Lo mismo que mirar al abismo... y que éste te devuelva la mirada.
El Holocausto, como ya sucediera en 'Shoah', vuelve a cobrar vida de la forma más contundente:
desprovisto de la impostura cinematográfica (sin banda sonora, recreaciones o montajes que jueguen con el material de archivo)
y apoyado en la pureza de la máxima esencia del séptimo arte. Vuelve a reivindicarse la fuerza del primer plano, del silencio y de la palabra oral para posibilitar un sobrecogedor diálogo entre el presente, el pasado... y el pasado anterior, que como sabemos, son las distintas caras del mismo objeto de estudio. Sin prisa pero sin pausa,
Lanzmann sigue sin querer pasarle una sola a su contendiente, dando así pie a un cara a cara épico, sin concesiones... no por el morbo de alzar bien alto el dedo del delator inquisidor, sino para tratar de alcanzar un punto de entendimiento que nos libre (en parte) de la ignorancia de la que somos prisioneros.
Porque la verdad nos hará libres, quizás, pero conviene no olvidar que
sólo con el blanco y el negro, difícilmente puede obtenerse un retrato de lo sucedido mínimamente preciso. Mucho menos a la hora de intentar poner orden en la terrible ''Organización de la muerte'' concebida por la maquinaria nazi. Claude Lanzmann lo sabe... y Benjamin Murmelstein, que para la ocasión juega a la perfección el papel de ''íntimo enemigo'', quizás lo supo desde mucho antes que la amplísima mayoría de víctimas y verdugos.
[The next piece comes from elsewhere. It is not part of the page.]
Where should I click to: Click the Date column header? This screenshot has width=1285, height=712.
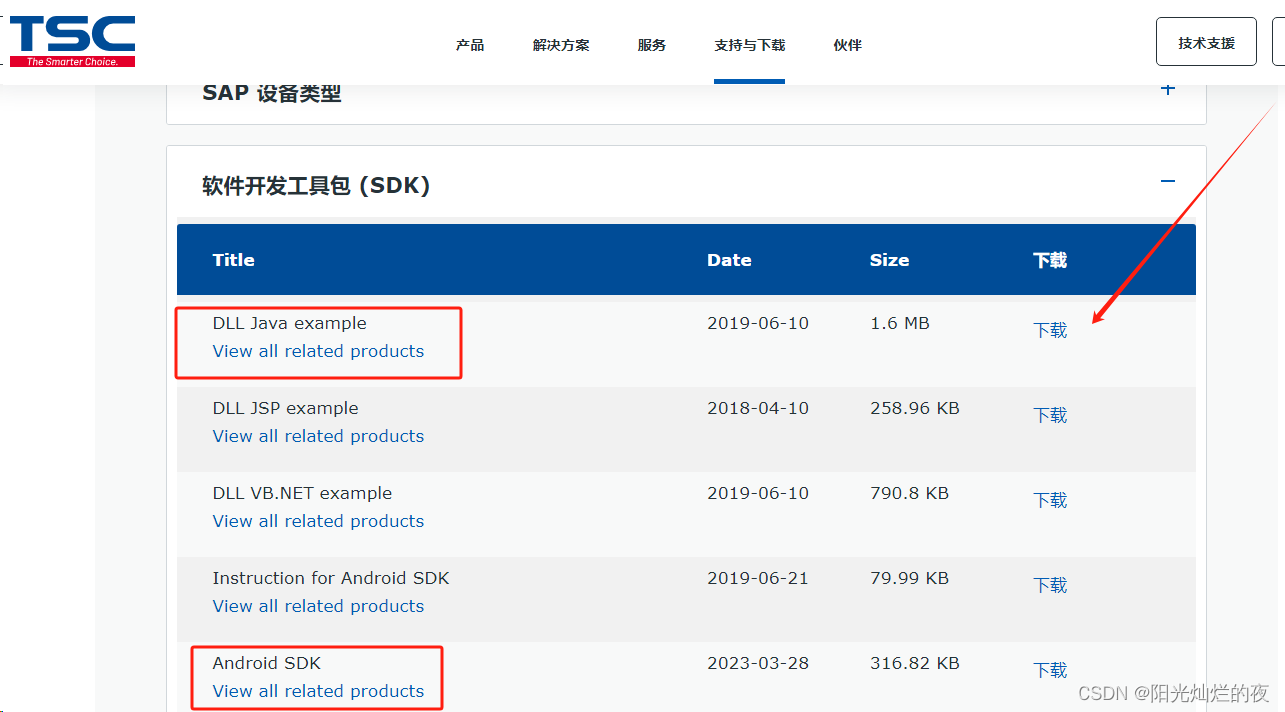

''Téngalo claro'', declara este monstruo / fenómeno de la ambigüedad, ''éramos mártires, pero no santos''. Y una vez más, nos topamos con lo que no puede ser derruido o esquivado. Destruyan, eso sí, y de una vez por todas, la maldita frontera entre ''buenos'' y ''malos''... y piérdanse, como ya hiciera Lanzmann hace casi cuarenta años, en la
insondable profundidad del espíritu humano.